Okay, so sounds like you're looking for a way to manage the alignment of the physical part when you assemble the real PCB?
To start with, I would create a PCB footprint for the module, including the 3D model and some 2D reference geometry (on the 3D Body layer or just on an additional mechanical layer). You can include a silkscreen outline to visually align the part to when assembling, depending on the overall assembly style that might be good enough. Make sure the silkscreen marks are very close to the edges of the module, if the edges of the module land on the silkscreen lines that will probably be best.

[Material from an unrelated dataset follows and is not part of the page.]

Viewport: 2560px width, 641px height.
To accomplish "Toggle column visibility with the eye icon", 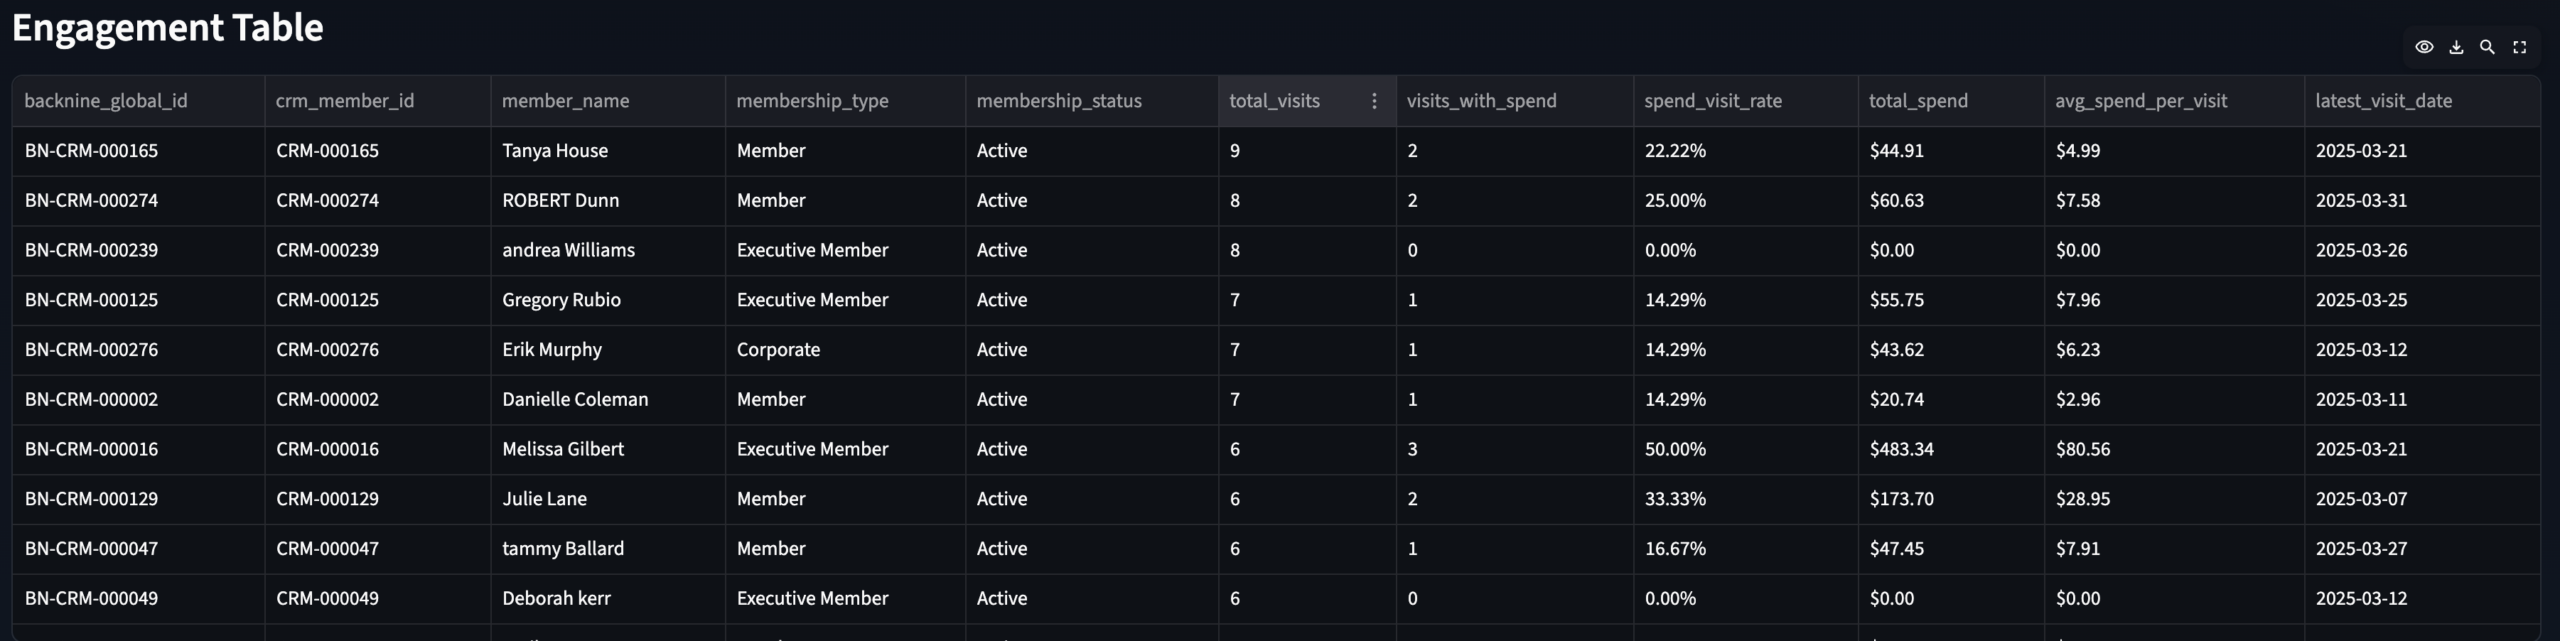I will pos(2424,47).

If that's not good enough, you could add holes to the PCB footprint for dowel pins to align the module. You'd want three pins: two on one side of the module, and one on an adjacent side, near three of the four corners. Sketch attached. Push the module down against the two pins and then left against the third pin, and that will get pretty good alignment of the module on the left and bottom edges. Once the module is fixed in place, you can pull the pins out. The holes should be a fairly close fit to the pins. Or, you could build an alignment jig that holds the module in place while soldering. Jig could be 3D printed, laser cut, built up from PCB scraps, or whatever.
I'm a little skeptical of soldering one corner of a module like this. Unless the edges of the module's baseplate are solderable you'll need a layer of solder between the module baseplate and the copper of the PCB, which could make the module sit unevenly, or even stress the PCB if the module is clamped down tightly. If you keep the solder mask intact under the rest of the baseplate that might give enough of a gap between the module and the pad to allow for a bit of solder. Adding silkscreen to the area under the module would increase that gap and might be better. Both of these would reduce increase the thermal resistance between the module and the PCB though, which might be an issue for you?